__DIRECTIVE__: Quote the items exactly, beginning at the line that contains "Where should I click to: Click the document" and stopping after the line that contains "894x358 pixels. (x=89, y=196)".

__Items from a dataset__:
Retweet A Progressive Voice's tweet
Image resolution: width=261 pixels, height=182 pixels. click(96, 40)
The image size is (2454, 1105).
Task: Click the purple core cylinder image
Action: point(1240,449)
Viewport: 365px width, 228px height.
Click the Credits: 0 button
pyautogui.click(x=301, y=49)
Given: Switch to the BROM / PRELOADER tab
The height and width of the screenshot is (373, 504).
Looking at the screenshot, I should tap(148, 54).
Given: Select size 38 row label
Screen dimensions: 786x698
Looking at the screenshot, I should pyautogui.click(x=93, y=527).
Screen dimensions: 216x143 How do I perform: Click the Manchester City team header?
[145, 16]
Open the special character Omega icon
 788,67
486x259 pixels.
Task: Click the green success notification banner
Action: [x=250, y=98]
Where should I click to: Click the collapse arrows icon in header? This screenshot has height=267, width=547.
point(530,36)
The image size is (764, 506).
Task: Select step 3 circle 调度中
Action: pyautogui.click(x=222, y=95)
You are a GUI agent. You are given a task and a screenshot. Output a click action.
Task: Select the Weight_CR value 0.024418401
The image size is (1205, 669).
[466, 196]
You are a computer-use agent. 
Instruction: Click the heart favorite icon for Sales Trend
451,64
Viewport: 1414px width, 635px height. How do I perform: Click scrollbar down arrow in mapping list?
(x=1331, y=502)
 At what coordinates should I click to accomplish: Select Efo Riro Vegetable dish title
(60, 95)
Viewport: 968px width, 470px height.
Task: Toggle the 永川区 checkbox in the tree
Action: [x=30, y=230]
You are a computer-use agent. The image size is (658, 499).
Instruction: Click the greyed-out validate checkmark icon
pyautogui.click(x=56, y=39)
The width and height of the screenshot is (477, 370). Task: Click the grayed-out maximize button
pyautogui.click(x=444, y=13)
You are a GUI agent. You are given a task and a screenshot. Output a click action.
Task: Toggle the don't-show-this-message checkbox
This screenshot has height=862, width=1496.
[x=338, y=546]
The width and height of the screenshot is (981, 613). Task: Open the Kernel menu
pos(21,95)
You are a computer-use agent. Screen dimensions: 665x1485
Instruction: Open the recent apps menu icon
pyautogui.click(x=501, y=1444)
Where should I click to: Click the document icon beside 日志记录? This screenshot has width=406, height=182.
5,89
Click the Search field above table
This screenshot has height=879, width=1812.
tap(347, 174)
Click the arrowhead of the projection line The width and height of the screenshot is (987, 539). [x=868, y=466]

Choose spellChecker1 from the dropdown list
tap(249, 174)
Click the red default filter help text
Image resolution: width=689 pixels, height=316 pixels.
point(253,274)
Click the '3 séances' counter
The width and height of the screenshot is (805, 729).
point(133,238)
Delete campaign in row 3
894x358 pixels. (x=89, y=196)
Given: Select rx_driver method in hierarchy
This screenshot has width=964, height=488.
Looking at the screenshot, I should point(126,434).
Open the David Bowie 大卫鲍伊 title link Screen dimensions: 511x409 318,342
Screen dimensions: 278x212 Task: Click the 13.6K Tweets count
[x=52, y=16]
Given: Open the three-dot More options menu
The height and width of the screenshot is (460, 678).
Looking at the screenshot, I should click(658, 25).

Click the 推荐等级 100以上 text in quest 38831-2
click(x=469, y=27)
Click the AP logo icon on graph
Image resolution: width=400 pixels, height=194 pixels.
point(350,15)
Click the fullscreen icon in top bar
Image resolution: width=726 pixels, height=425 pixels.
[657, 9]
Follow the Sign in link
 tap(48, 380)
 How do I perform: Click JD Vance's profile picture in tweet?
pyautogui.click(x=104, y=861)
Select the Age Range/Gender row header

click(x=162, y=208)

__FINAL RESULT__:
Where should I click to: Click the document icon beside 日志记录? This screenshot has width=406, height=182.
5,89
Click the Search field above table
This screenshot has height=879, width=1812.
tap(347, 174)
Click the arrowhead of the projection line The width and height of the screenshot is (987, 539). [x=868, y=466]

Choose spellChecker1 from the dropdown list
tap(249, 174)
Click the red default filter help text
Image resolution: width=689 pixels, height=316 pixels.
point(253,274)
Click the '3 séances' counter
The width and height of the screenshot is (805, 729).
point(133,238)
Delete campaign in row 3
894x358 pixels. (x=89, y=196)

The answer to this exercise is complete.